Darius Prier, PhD, Associate Professor of Education at Duquesne University, then offered his vision in a keynote speech titled, “Prophetic Imagination in the Pandemic of an Unseen Future.” Prier compared the differences between what he calls “technical” leadership and “prophetic” leadership during a spirited lecture that incorporated elements of slam poetry and rapping.
Prier described how much of the educational system was governed by technical leadership which is “consumed with protocol, procedure, and process” and “data-driven decision making.”
“I am not against that,” said Prier. “But the challenges and complexities we face today, it might have to move beyond numbers. It might have to require a different kind of truth. Our underserved communities have had to envision a different kind of truth about how they were going to succeed.”
Prier explained how a minimum GPA requirement for a particular scholarship he oversaw was a barrier to higher education for some of his students who, he said, were going home to violent or otherwise troubled environments.
“In communities of color, a lot of times policy prevented opportunities for us,” he said. “Prophetic leadership is looking at the policy and maybe working to change it.”
The Duquesne professor also spoke of “institutional inertia” and the problem of “technical efficiency” he has experienced in higher education settings.
“It’s not that faculty or staff don’t want to do the right thing.
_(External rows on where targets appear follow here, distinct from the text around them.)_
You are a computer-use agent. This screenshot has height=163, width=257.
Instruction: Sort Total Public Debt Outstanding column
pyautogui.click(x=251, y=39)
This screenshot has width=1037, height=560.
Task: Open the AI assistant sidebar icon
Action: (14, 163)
It’s just going to take too long,” he said. “We’d rather stick to what’s more efficient.”
For K‒12 schools, Prier argued that state legislatures instituting bans on critical race theory are mischaracterizing the more basic “culturally responsive pedagogy” taught to many young students. Critical race theory is taught in higher education, not K‒12 settings, he said.
Amid these debates among lawmakers and educational leaders, as well as ongoing racial turmoil throughout the nation, Prier said the time for prophetic vision and leadership is now.
“We don’t wait for history to happen to us,” he said. “Regardless of the violence we see all throughout our cities, regardless of economic challenges, and the realities of COVID-19 — regardless that it all feels hopeless — we will push forward unflinchingly until the culture is changed.”